Stepping up a flurry of diplomatic activity aimed at getting Washington's allies behind the same message, US Secretary of State Condoleezza Rice yesterday met Japan's defense and foreign ministers. She is to meet Japanese Prime Minister Shinzo Abe today.
The US nuclear envoy, Assistant US Secretary of State Christopher Hill, was in Seoul, meanwhile, stressing that the international community should make the North pay a "high price" for its "reckless behavior."
Hill told reporters in Seoul he also wanted to talk to South Korean officials about satellite data indicating the North may be getting ready for a second nuclear test.
Japan's government had "information" about possible preparations for another blast, Japanese Foreign Minister Taro Aso told reporters, without elaborating.

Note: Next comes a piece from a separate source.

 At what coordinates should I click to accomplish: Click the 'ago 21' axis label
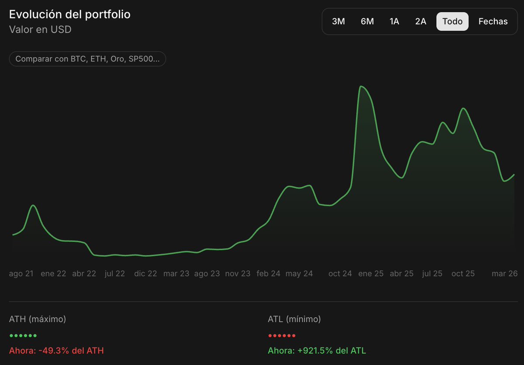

But a senior South Korean official told foreign journalists that despite signs of a possible second test, it was unlikely that it would happen immediately.
Koreans in Japan opposed to Pyongyang's nuclear test yesterday tried to hand over a protest to the North Korean community, but their statement was literally thrown out the door.
Representatives of the Korean community in Japan loyal to Seoul went to the headquarters of Chongryon, the rival group that supports Pyongyang and which serves as the communist state's de facto embassy in Tokyo.
No one answered when the representatives knocked at the locked iron gate of the Chongryon compound, so the group slid an envelope with the statement under the gate. But the envelope was tossed over the gate three times, television footage showed.